Colon’s diagnosis was a monstrous setback, as anyone with ALS will tell you. Each day becomes a race with the clock, as patients desperately fight to keep control of the little things we all take for granted – flexible muscles and joints, strength in the limbs, even breathing. But Colon’s predicament is worse than most – he’s exhausted his lifetime medical insurance. Unable to work, Colon and his family are running out of money and are facing eviction from their home in Wayne, NJ.
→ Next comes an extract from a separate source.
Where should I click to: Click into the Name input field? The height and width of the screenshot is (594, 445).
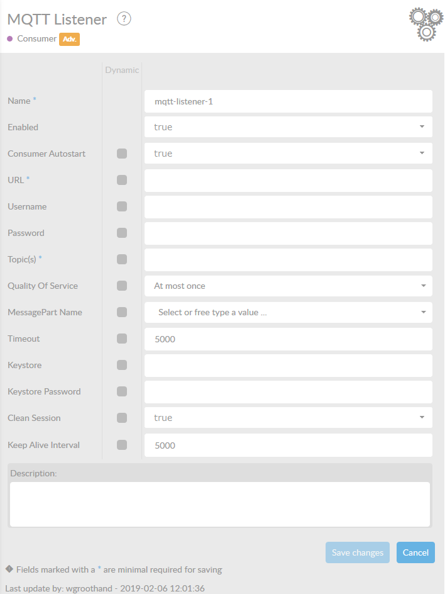[288, 101]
That’s where Bonilla and I entered the picture. We decided to publicly join forces to raise awareness of Danny’s illness and hopefully direct traffic to his GoFundMe account. The point should’ve been obvious to anyone who knows their New York sports history. If Bonilla and I, formal mortal enemies, could be allies then no obstacle can be considered insurmountable. Not even for someone who’s battling a killer disease without a dollar to his name. Bonilla and I haven’t agreed on much over the years, but we both knew helping Colon was bigger than any 26-year-old dispute over a book.
Indeed, so much had changed for both of us since then. Bonilla had gone from clubhouse enforcer to the executive board of the Players Association. And after stints at the Post and Daily News, including a long run at the Bergen Record, I went from tabloid operative to a veteran writer at the Times. He and I had grown up, moved on. Those YouTube clips seem like another lifetime.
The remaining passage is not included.